■ **Page text**
The point of risk in supplements as far as non GMO positioning is concerned are the excipients, most experts agree. A number of these come from sources that would be difficult to certify as being free of the influence of genetic modification technology, and alternatives may not exist. Despite the challenges, certifying supplements as non GMO can be done with enough will and is worth the effort, sources say.
Halo of quality
“The majority of our core products are non GMO Project verified. Pretty much anything that can be verifed is verified,” said Bethany Davis, director of regulatory affairs at Foodstate, the parent company of the Mega Food brand of whole food dietary supplements. “More than 50 of our products are verified.”
Davis said the decision to move toward a non GMO positioniong was taken both because it aligned with the company’s core mission and in response to the market.
“We have seen the value in third party certifications,” Davis told NutraIngredients-USA. “We got specific requests from consumers and retailers. We have seen how third party certifications offer a halo of quality.”

(Dataset excerpts)

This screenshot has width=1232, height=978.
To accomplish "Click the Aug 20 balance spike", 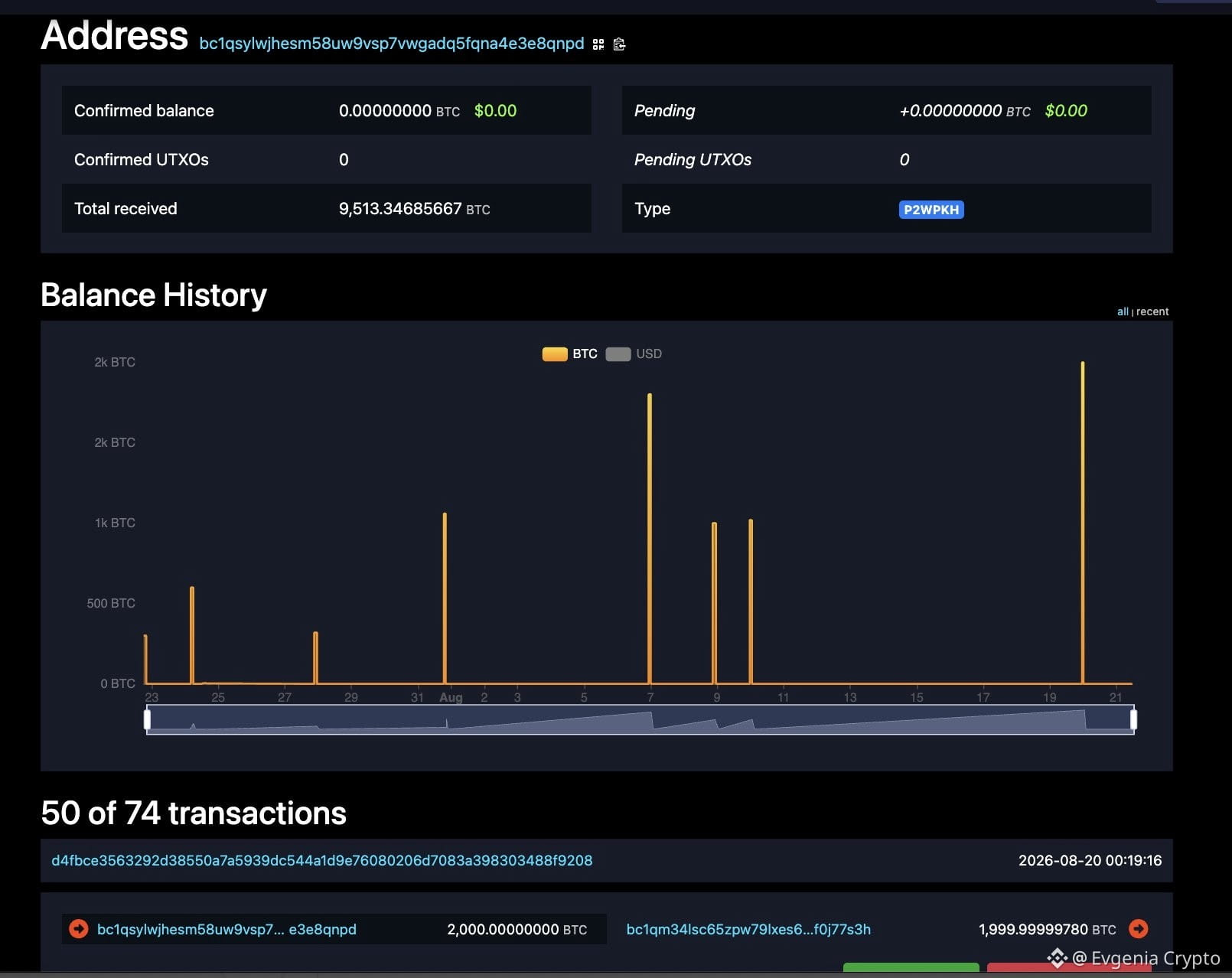I will [1083, 522].
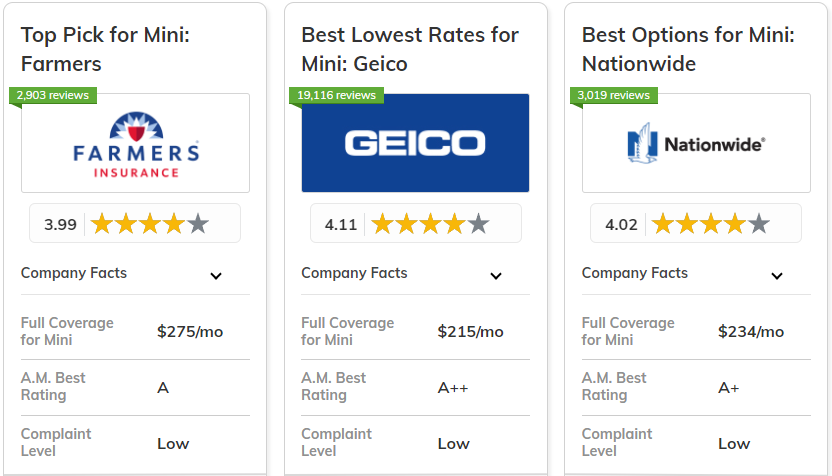Click the Farmers Insurance logo
The image size is (832, 476).
pyautogui.click(x=135, y=144)
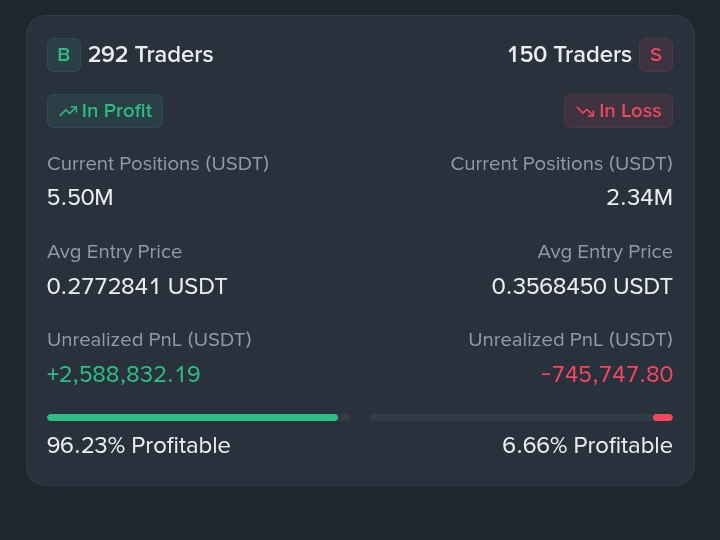The width and height of the screenshot is (720, 540).
Task: Click the red S sell-side icon
Action: (x=656, y=55)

■ **What you need to do**
Repeat word for word the passage of the non-GMO supplements text above, starting at "Davis said the" and ending at "to the market.".

■ **Problem solution**
Davis said the decision to move toward a non GMO positioniong was taken both because it aligned with the company’s core mission and in response to the market.